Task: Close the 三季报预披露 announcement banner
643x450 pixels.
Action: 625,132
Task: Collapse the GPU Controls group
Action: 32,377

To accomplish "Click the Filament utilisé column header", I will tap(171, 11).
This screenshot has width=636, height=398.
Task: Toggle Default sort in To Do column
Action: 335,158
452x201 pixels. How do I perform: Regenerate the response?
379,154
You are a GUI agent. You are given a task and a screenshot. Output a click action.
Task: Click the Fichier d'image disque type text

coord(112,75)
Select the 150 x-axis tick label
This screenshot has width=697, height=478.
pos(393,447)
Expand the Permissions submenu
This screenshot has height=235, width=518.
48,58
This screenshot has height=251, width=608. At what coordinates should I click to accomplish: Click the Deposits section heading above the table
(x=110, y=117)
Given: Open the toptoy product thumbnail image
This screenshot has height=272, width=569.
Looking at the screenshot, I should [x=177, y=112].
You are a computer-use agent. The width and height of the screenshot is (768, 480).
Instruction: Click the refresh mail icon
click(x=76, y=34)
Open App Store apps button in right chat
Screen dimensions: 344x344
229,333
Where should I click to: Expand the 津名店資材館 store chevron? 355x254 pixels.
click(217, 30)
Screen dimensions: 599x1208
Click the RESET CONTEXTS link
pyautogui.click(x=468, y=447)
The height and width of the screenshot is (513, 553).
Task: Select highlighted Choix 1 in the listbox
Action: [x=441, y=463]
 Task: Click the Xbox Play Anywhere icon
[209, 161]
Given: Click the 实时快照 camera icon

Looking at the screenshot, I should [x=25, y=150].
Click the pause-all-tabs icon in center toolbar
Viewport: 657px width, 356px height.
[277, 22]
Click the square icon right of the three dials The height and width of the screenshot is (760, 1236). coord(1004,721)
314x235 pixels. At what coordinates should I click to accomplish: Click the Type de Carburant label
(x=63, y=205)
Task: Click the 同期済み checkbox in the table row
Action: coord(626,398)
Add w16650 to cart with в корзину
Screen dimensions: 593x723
────────────────────
> [YOUR INSTRUCTIONS]
Please report all lines in the entries where "agent" appears.

> [TASK SOLUTION]
You are a GUI agent. You are given a task and a screenshot. Output a click action.
You are a computer-use agent. The width and height of the screenshot is (768, 480).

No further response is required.